Mais à l’époque, l’équipe de recherche n’était pas encore en mesure de démontrer l’existence du nuage de contre-ions de manière expérimentale. Aujourd’hui, Urs Gasser a apporté cette preuve avec son doctorant Boyang Zhou et Alberto Fernandez-Nieves de l’Université de Barcelone. Et cette preuve étaye de manière impressionnante la thèse de 2016. Les résultats viennent d’être publiés dans la revue spécialisée Nature Communications.
Le rôle décisif de la source de neutrons SINQ pour résoudre le mystère
Ce sont les neutrons de la source de spallation SINQ au PSI, assortis d’une astuce expérimentale, qui ont rendu tout cela possible. En effet, le nuage de contre-ions dans le colloïde est si dilué qu’il n’est pas visible sur l’image des neutrons diffusés. Les contre-ions représentent moins d’un pourcent de la masse d’un microgel. Urs Gasser, Boyang Zhou et Alberto Fernandez-Nieves ont étudié deux échantillons: le premier était un colloïde contenant uniquement des ions sodium comme contre-ions, le second contenait des ions ammonium (NH4). Ces deux ions sont également présents naturellement dans les microgels. Et ils diffusent les neutrons différemment. Si l’on soustrait une image de l’autre, il ne reste que les signaux des contre-ions. «Cette solution apparemment simple exige le plus grand soin lors de la préparation des colloïdes si l’on veut rendre visibles les nuages d’ions, précise Boyang Zhou. Personne n’avait jamais mesuré un nuage d’ions aussi dilué.»

> _Consignes de l'exercice_
a – Traduisez en anglais, s'il vous plaît, cette phrase du texte sur le nuage de contre-ions : « Les contre-ions représentent moins d’un pourcent de la masse d’un microgel. »
b – D'après le texte sur le nuage de contre-ions, dans quelle revue les résultats viennent-ils d'être publiés ?
c – Rédigez la suite du texte sur le nuage de contre-ions, en partant de sa dernière phrase.
Les lignes qui figurent ensuite proviennent d'une autre source.

> _Données fournies_
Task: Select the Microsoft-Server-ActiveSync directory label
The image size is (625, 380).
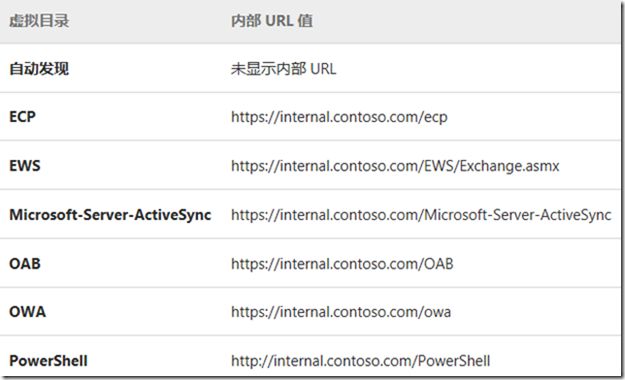Action: pos(110,215)
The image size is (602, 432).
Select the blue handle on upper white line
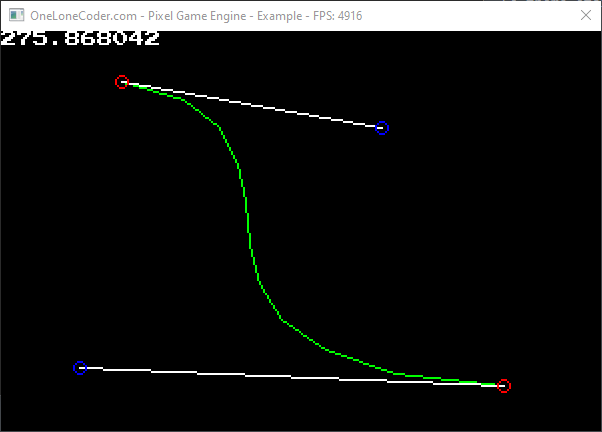[x=382, y=128]
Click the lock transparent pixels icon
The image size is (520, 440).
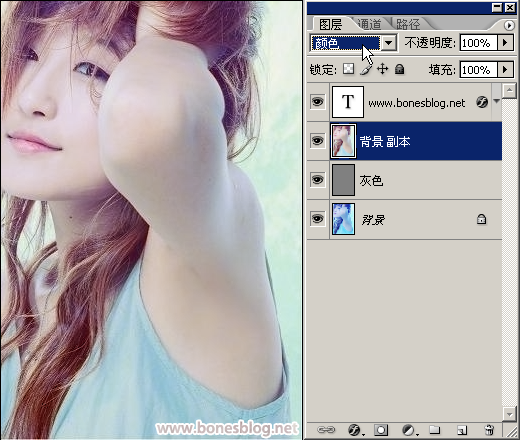click(x=349, y=69)
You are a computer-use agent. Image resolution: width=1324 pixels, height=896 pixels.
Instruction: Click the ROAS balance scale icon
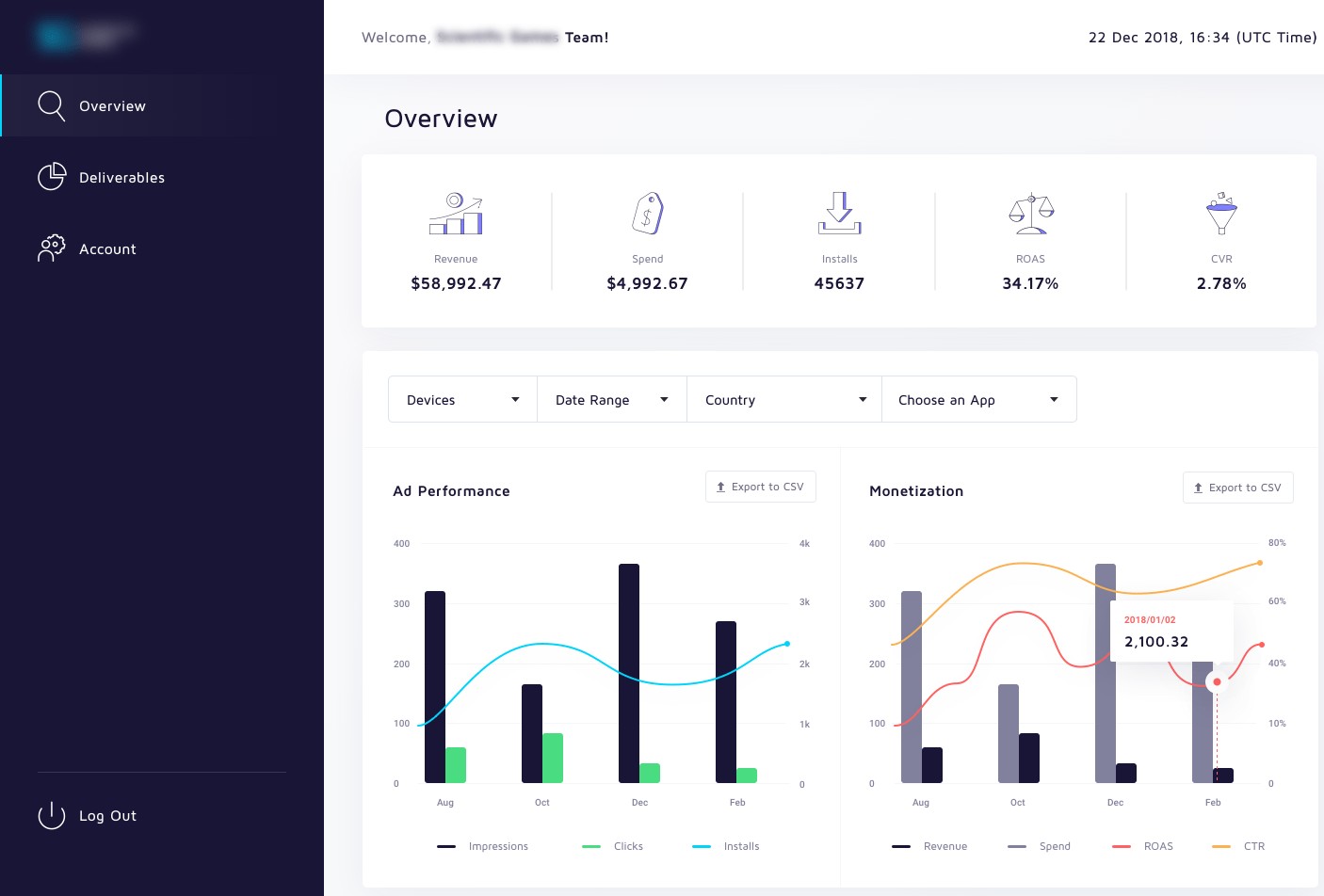[x=1031, y=214]
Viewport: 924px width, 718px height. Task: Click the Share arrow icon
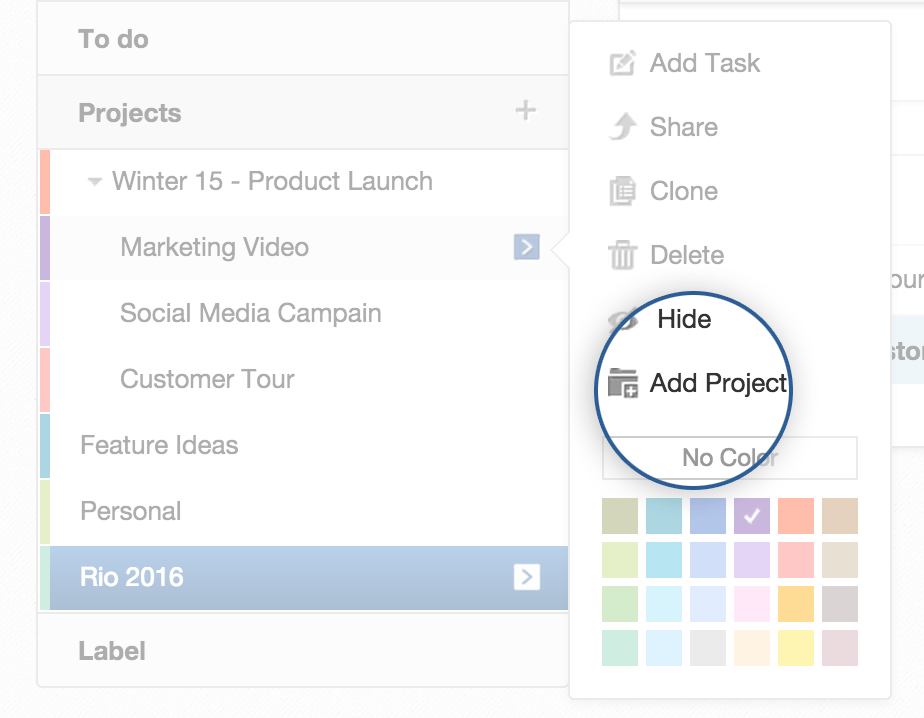click(x=622, y=127)
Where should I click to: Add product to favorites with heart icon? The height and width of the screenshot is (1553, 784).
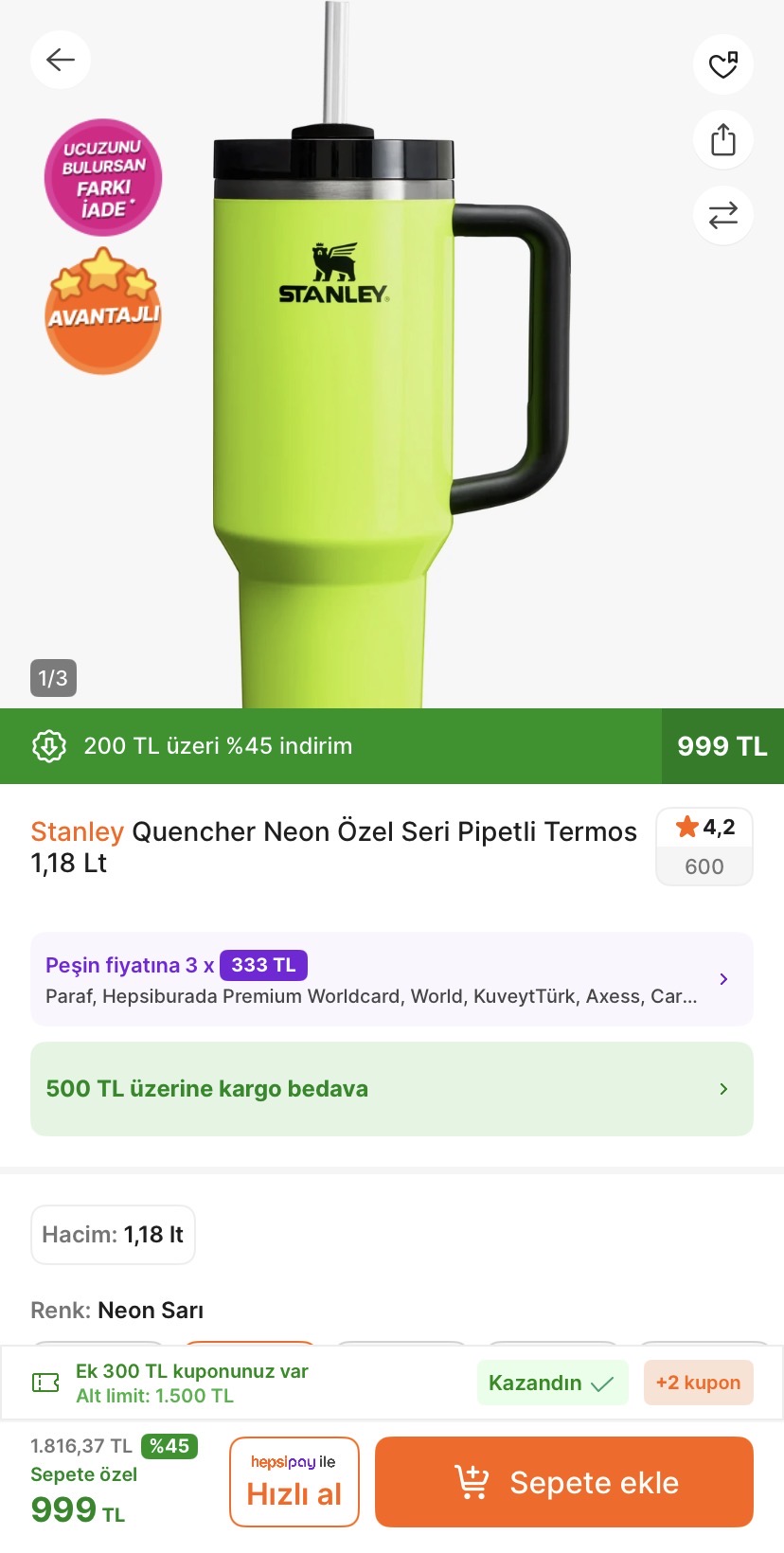(723, 64)
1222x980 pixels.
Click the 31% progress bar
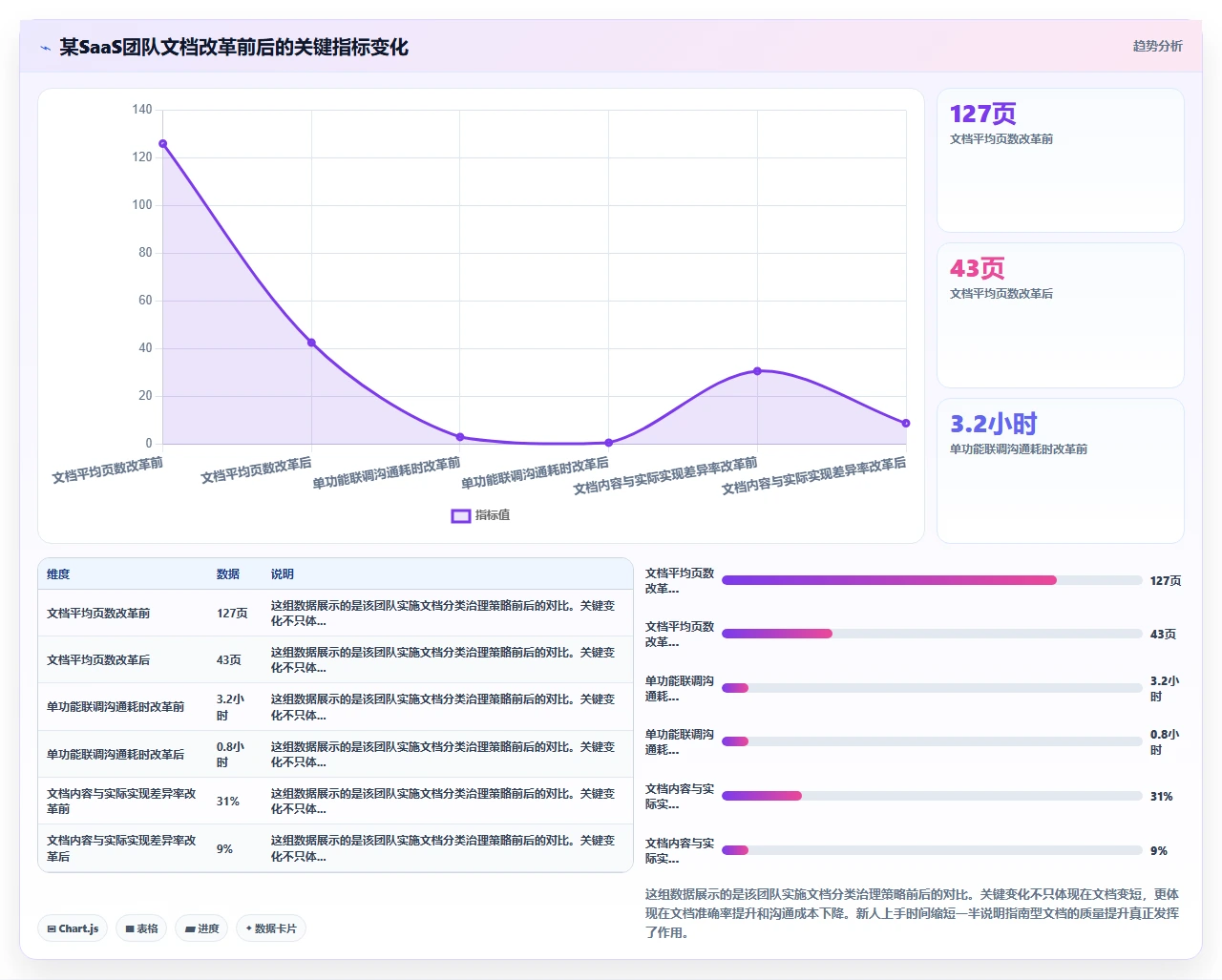point(932,796)
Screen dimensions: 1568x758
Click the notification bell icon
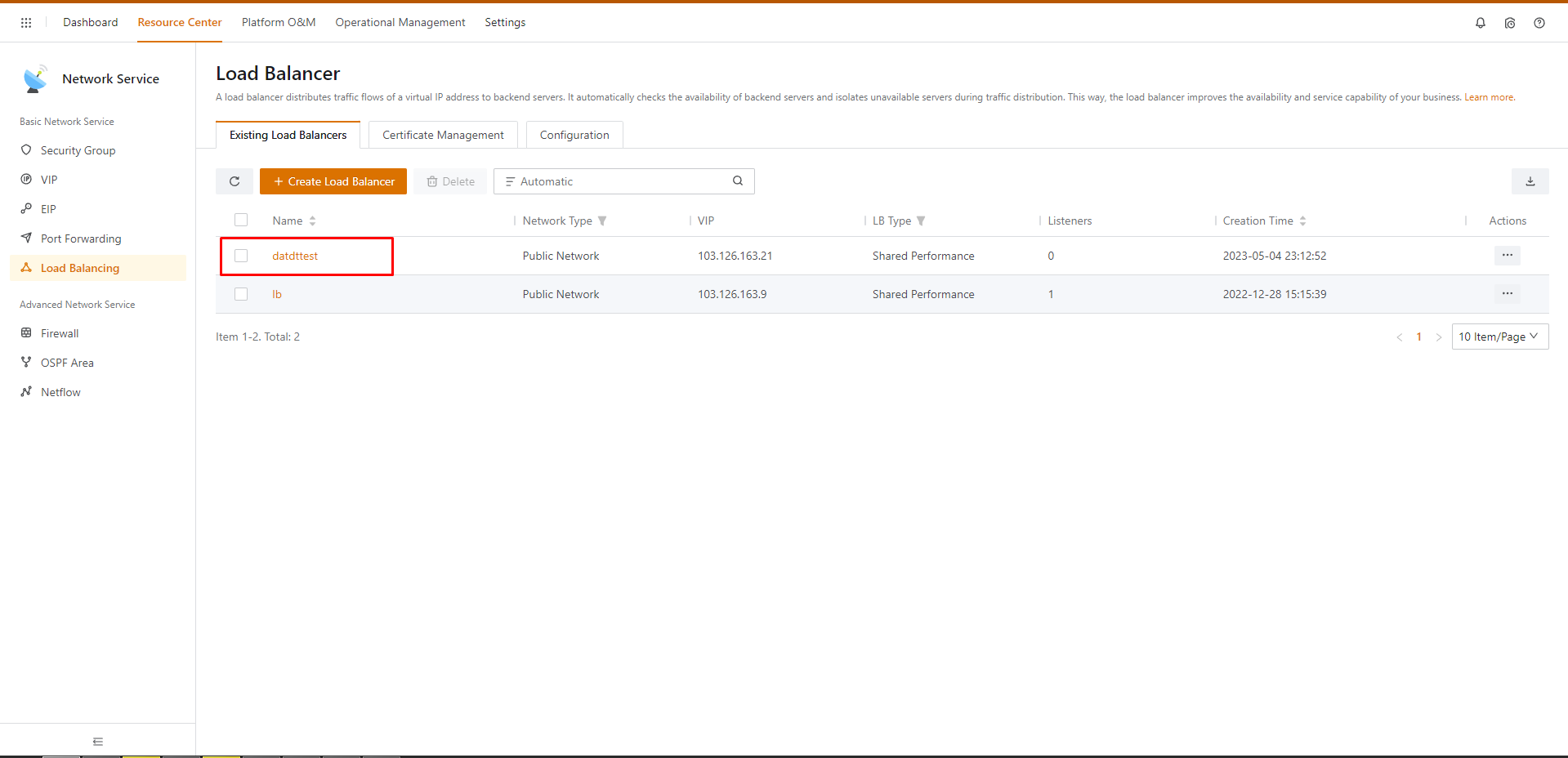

> _Réponses de l'exercice_
a – Counterions make up less than one percent of the mass of a microgel.

b – Dans la revue spécialisée Nature Communications.

c –
Applications dans les domaines des cosmétiques ou de la pharmacie
Le fait de savoir comment les microgels mous se comportent dans des colloïdes permet de les tailler sur mesure pour de nombreuses applications. L’industrie pétrolière les pompe dans les gisements souterrains pour adapter les viscosité des puits de pétrole et faciliter l’extraction. Dans les cosmétiques, ce sont eux qui assurent la consistance des crèmes. On pourrait également imaginer des microgels intelligents que l’on pourrait charger de médicaments: les particules réagiraient par exemple à l’acide gastrique et libéreraient le médicament en se rétractant. Ou alors un microgel qui se rétracterait à haute température en une petite boule de polymère bien tassée et réfléchirait la lumière différemment que lorsqu’il est gonflé. Le phénomène pourrait être exploité pour un capteur de température dans de fins canaux de liquide. D’autres capteurs pourraient être conçus pour indiquer les changements de pression ou les impuretés. «Tout est imaginable, il n’y a pas de limites», conclut Urs Gasser.